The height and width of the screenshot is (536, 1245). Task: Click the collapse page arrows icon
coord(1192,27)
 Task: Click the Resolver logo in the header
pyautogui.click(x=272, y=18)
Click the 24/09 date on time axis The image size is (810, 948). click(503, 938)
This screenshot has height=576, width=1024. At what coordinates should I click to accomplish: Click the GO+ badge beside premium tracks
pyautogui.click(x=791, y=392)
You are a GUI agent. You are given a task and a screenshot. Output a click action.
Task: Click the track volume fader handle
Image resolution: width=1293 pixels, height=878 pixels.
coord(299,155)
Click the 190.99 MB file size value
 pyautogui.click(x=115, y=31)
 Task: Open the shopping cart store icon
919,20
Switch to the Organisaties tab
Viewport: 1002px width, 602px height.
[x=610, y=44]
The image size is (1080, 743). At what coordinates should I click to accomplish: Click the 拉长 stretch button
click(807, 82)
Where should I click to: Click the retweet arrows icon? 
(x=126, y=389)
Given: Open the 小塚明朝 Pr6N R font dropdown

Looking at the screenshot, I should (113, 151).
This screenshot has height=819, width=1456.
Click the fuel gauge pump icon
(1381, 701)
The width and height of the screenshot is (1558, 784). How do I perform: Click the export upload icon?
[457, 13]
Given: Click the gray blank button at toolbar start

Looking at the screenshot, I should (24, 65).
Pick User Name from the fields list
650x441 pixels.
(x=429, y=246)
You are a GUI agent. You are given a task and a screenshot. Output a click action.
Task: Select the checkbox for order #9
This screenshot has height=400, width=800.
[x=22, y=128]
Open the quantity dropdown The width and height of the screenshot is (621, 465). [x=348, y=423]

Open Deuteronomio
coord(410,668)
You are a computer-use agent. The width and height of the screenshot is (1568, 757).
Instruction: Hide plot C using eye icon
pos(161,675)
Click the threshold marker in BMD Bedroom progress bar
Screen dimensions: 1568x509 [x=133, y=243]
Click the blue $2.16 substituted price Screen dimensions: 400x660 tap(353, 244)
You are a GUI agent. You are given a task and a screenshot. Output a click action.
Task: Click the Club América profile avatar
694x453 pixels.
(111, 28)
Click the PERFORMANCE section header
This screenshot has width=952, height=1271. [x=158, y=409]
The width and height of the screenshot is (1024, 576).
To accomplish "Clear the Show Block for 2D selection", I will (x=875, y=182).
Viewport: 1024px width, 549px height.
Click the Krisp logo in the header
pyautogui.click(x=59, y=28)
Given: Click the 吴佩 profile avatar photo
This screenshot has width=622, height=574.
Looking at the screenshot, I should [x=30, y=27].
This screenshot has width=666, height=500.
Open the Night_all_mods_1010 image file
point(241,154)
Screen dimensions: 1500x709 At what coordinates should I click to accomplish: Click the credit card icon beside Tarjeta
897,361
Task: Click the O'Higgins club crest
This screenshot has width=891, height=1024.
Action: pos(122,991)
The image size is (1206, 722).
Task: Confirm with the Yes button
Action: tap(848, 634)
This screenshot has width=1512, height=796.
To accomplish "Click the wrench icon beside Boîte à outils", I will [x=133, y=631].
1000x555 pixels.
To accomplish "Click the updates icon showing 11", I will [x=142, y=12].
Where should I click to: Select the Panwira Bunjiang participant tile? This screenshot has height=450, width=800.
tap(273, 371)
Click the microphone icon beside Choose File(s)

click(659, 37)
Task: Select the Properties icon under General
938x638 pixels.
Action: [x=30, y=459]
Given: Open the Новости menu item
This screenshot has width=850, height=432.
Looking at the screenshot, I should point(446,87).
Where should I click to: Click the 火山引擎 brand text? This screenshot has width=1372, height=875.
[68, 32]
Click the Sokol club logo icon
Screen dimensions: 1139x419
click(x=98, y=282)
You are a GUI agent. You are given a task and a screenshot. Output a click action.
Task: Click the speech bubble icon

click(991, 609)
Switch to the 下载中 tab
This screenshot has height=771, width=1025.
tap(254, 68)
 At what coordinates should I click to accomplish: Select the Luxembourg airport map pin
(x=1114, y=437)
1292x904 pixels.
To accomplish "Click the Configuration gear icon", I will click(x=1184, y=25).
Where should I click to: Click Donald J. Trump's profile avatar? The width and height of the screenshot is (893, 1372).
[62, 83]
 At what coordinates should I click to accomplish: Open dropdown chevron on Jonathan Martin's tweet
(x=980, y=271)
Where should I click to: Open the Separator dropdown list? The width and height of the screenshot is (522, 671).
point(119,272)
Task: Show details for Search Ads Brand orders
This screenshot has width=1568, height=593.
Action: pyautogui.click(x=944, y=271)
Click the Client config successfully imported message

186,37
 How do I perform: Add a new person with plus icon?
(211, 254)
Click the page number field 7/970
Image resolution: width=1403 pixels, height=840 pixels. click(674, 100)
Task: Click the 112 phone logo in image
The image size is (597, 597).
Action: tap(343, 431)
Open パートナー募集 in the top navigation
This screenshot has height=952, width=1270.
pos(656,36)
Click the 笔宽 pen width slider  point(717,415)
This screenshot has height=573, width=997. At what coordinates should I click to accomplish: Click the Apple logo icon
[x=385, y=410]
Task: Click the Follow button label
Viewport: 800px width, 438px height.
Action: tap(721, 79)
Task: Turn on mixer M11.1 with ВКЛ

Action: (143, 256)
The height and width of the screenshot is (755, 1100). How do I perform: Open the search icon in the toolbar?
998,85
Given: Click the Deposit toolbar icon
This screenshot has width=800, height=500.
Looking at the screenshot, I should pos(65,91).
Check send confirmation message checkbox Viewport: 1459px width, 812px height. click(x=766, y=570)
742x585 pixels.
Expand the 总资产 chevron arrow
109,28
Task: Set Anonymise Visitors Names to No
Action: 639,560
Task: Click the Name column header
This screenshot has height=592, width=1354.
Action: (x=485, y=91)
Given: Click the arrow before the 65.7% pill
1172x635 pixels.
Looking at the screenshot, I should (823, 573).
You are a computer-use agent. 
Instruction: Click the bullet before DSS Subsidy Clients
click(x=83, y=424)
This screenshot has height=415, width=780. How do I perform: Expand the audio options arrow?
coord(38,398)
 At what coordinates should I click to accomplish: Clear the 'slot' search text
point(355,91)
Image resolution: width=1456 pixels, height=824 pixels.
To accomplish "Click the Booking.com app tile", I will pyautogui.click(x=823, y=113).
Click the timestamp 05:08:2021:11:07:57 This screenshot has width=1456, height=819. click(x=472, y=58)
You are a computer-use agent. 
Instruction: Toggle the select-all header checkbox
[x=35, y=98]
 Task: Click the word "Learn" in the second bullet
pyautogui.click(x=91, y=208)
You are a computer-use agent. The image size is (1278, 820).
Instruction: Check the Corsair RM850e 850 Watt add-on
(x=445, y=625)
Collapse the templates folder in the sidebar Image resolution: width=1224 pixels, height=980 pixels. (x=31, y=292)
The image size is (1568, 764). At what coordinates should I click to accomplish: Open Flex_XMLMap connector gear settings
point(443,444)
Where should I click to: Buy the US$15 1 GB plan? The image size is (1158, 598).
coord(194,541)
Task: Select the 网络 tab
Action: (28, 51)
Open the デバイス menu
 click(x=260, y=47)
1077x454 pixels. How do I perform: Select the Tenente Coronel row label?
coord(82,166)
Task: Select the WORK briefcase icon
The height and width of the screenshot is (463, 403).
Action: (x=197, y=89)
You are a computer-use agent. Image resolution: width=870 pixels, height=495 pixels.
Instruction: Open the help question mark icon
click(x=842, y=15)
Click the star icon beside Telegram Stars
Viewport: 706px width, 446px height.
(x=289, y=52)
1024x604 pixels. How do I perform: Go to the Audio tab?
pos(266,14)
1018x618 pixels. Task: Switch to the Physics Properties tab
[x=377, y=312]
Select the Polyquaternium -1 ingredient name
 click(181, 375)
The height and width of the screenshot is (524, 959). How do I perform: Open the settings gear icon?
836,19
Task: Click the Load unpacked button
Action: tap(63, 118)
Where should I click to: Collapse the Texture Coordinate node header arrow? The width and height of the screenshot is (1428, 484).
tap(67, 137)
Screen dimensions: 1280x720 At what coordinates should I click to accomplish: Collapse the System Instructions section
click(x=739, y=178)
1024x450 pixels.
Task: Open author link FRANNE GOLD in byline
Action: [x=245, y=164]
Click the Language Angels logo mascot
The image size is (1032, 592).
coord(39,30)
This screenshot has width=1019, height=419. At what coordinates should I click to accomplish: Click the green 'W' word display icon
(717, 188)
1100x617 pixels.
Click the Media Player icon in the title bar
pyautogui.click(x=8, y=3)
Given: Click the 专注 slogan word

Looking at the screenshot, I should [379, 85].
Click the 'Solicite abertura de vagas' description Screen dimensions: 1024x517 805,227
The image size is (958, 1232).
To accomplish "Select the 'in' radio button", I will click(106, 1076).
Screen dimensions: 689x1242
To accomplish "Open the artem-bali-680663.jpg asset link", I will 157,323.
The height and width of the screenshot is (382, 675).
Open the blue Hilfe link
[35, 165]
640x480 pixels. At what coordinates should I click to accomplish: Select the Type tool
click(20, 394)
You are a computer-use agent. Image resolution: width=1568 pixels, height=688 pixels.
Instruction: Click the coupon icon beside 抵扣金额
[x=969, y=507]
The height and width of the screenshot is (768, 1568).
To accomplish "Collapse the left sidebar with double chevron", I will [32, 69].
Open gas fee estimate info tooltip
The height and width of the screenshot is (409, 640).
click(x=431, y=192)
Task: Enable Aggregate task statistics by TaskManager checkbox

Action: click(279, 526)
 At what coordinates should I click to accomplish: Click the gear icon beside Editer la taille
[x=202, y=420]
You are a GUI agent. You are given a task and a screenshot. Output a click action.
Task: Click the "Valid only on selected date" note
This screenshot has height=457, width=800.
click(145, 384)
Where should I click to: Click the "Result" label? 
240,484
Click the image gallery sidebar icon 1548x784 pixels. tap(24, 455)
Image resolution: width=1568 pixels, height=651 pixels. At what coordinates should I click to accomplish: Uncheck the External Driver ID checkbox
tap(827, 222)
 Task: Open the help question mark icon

- To be done
Can you recast the data above as a JSON list of strings, one per line and blank lines omitted, starting with the first line of the data and going on through the line containing "pyautogui.click(x=791, y=392)"?

- Response to the task
[
  "The height and width of the screenshot is (536, 1245). Task: Click the collapse page arrows icon",
  "coord(1192,27)",
  " Task: Click the Resolver logo in the header",
  "pyautogui.click(x=272, y=18)",
  "Click the 24/09 date on time axis The image size is (810, 948). click(503, 938)",
  "This screenshot has height=576, width=1024. At what coordinates should I click to accomplish: Click the GO+ badge beside premium tracks",
  "pyautogui.click(x=791, y=392)"
]